CONSIGNE: Poursuivez le texte sur la révolte au centre de Ponte Galeria à partir de sa dernière phrase.
===== EXTRAIT DU TEXTE =====
30 July 2011

Révolte en direct au Cie de Ponte Galeria


Minuit est passé depuis quelques minutes seulement au centre d'identification et d'expulsion (CIE) de Rome. Trois condamnés tentent de s'échapper. La police les retrouve et commence à les tabasser suivant l’ordre d’une femme inspecteur qui a décidé de ne pas être tendre ce jour-là. Pourtant quelqu’un a vu la scène et en est outragé, il répand l’information parmi les détenus de la section homme. La révolte explose. Les détenus refusent de retourner dans les dortoirs, la police antiémeute depuis l’extérieur de la cage menace de la défoncer. A l'intérieur on s'arme de pierres pour se défendre et on met le feu à quelques matelas. En attendant, nous, de l'extérieur, grâce à des sources fiables au sein du Cie, nous suivons pendant toute la nuit l’évolution de la révolte. Lisez comment ça s'est passé. Et si vous aussi vous ne trouvez pas ça normal, appelez le standard du centre d’identification et d’expulsion de Rome, à Ponte Galeria. Qu'ils sachent qu’on les contrôle.
===== DONNÉES AFFICHÉES =====
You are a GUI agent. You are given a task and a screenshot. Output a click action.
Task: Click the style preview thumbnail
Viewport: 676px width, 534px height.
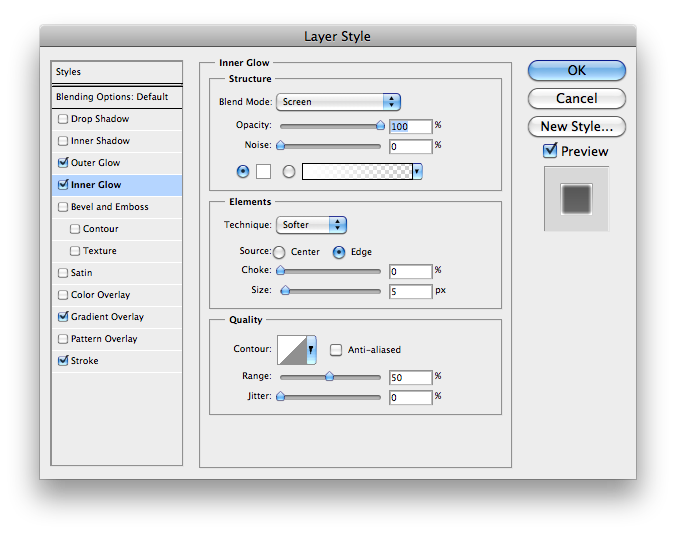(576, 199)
=====
RÉPONSE:
00:47 heures
La police est en train de tabasser 4 Algériens au centre d'identification et d'expulsion (CIE) de Rome. Ils les ont pris il y a une heure pendant qu’ils tentaient de s'échapper. D’après les témoignages, ils auraient été frappés violemment. Les autres détenus de la section homme protestent à l’extérieur des dortoirs. Ils se sont placés face à l'entrée de la cage et empêchent l'entrée de la police qui normalement à cette heure-ci les enferment dans les différentes sections. Ils refusent de rentrer dans leurs dortoirs si on ne leur montre pas dans quelles conditions sont les quatre Algériens, qui restent isolés dans la pièce où ils ont été frappés.

01:17 heures
Les détenus refusent toujours de rentrer et restent concentrés devant le portail de la cage. Au-delà de la grille les forces de sécurité sont déployées en tenue antiémeute. Une vingtaine de militaires et une trentaine d’agents de police et des finances sont prêts à intervenir pour arrêter la manifestation. Les quatre Algériens sont toujours enfermés dans la pièce où ils ont été frappés. Il s’agit de quatre Algériens débarqués à Lampedusa au cours des dernières semaines en provenance de la Libye.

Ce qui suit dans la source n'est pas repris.